(Rows for locating text and elements)
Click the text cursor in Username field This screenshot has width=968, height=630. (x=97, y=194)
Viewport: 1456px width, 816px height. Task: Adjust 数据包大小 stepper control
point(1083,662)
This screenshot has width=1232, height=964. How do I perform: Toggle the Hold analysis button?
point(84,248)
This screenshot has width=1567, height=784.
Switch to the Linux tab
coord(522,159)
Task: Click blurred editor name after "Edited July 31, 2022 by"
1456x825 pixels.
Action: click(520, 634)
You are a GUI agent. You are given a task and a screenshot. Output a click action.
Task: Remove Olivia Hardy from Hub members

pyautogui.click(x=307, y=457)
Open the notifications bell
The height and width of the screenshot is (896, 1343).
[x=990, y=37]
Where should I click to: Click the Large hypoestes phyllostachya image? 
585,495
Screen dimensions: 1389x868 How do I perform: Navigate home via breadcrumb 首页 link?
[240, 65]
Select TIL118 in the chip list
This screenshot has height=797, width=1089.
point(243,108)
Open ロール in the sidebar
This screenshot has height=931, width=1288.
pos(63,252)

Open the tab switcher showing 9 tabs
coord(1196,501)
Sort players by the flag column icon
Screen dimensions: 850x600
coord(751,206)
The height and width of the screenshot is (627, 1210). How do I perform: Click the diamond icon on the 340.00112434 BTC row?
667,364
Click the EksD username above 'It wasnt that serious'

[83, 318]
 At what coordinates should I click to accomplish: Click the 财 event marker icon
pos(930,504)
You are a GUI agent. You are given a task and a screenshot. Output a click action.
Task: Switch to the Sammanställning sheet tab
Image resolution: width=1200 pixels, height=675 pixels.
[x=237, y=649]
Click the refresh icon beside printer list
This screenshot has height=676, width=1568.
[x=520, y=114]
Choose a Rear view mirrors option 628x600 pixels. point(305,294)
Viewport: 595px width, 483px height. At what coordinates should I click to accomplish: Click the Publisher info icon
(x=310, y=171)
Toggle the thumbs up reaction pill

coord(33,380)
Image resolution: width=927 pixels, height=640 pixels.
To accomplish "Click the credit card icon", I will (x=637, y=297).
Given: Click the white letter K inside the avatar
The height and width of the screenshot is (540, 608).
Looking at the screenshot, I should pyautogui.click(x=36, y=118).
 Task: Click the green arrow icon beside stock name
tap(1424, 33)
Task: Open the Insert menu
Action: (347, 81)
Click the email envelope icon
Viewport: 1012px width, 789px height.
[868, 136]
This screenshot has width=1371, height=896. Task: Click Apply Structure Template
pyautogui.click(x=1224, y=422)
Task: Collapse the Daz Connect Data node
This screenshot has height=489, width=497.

EXERCISE INSTRUCTIONS ▸
Can you repeat every one of the rows above word for word, with no changes?

SOLVED EXERCISE ▸
Click the text cursor in Username field This screenshot has width=968, height=630. (x=97, y=194)
Viewport: 1456px width, 816px height. Task: Adjust 数据包大小 stepper control
point(1083,662)
This screenshot has width=1232, height=964. How do I perform: Toggle the Hold analysis button?
point(84,248)
This screenshot has width=1567, height=784.
Switch to the Linux tab
coord(522,159)
Task: Click blurred editor name after "Edited July 31, 2022 by"
1456x825 pixels.
Action: click(520, 634)
You are a GUI agent. You are given a task and a screenshot. Output a click action.
Task: Remove Olivia Hardy from Hub members

pyautogui.click(x=307, y=457)
Open the notifications bell
The height and width of the screenshot is (896, 1343).
[x=990, y=37]
Where should I click to: Click the Large hypoestes phyllostachya image? 
585,495
Screen dimensions: 1389x868 How do I perform: Navigate home via breadcrumb 首页 link?
[240, 65]
Select TIL118 in the chip list
This screenshot has height=797, width=1089.
point(243,108)
Open ロール in the sidebar
This screenshot has height=931, width=1288.
pos(63,252)

Open the tab switcher showing 9 tabs
coord(1196,501)
Sort players by the flag column icon
Screen dimensions: 850x600
coord(751,206)
The height and width of the screenshot is (627, 1210). How do I perform: Click the diamond icon on the 340.00112434 BTC row?
667,364
Click the EksD username above 'It wasnt that serious'

[83, 318]
 At what coordinates should I click to accomplish: Click the 财 event marker icon
pos(930,504)
You are a GUI agent. You are given a task and a screenshot. Output a click action.
Task: Switch to the Sammanställning sheet tab
Image resolution: width=1200 pixels, height=675 pixels.
[x=237, y=649]
Click the refresh icon beside printer list
This screenshot has height=676, width=1568.
[x=520, y=114]
Choose a Rear view mirrors option 628x600 pixels. point(305,294)
Viewport: 595px width, 483px height. At what coordinates should I click to accomplish: Click the Publisher info icon
(x=310, y=171)
Toggle the thumbs up reaction pill

coord(33,380)
Image resolution: width=927 pixels, height=640 pixels.
To accomplish "Click the credit card icon", I will (x=637, y=297).
Given: Click the white letter K inside the avatar
The height and width of the screenshot is (540, 608).
Looking at the screenshot, I should pyautogui.click(x=36, y=118).
 Task: Click the green arrow icon beside stock name
tap(1424, 33)
Task: Open the Insert menu
Action: (347, 81)
Click the email envelope icon
Viewport: 1012px width, 789px height.
[868, 136]
This screenshot has width=1371, height=896. Task: Click Apply Structure Template
pyautogui.click(x=1224, y=422)
Task: Collapse the Daz Connect Data node
This screenshot has height=489, width=497.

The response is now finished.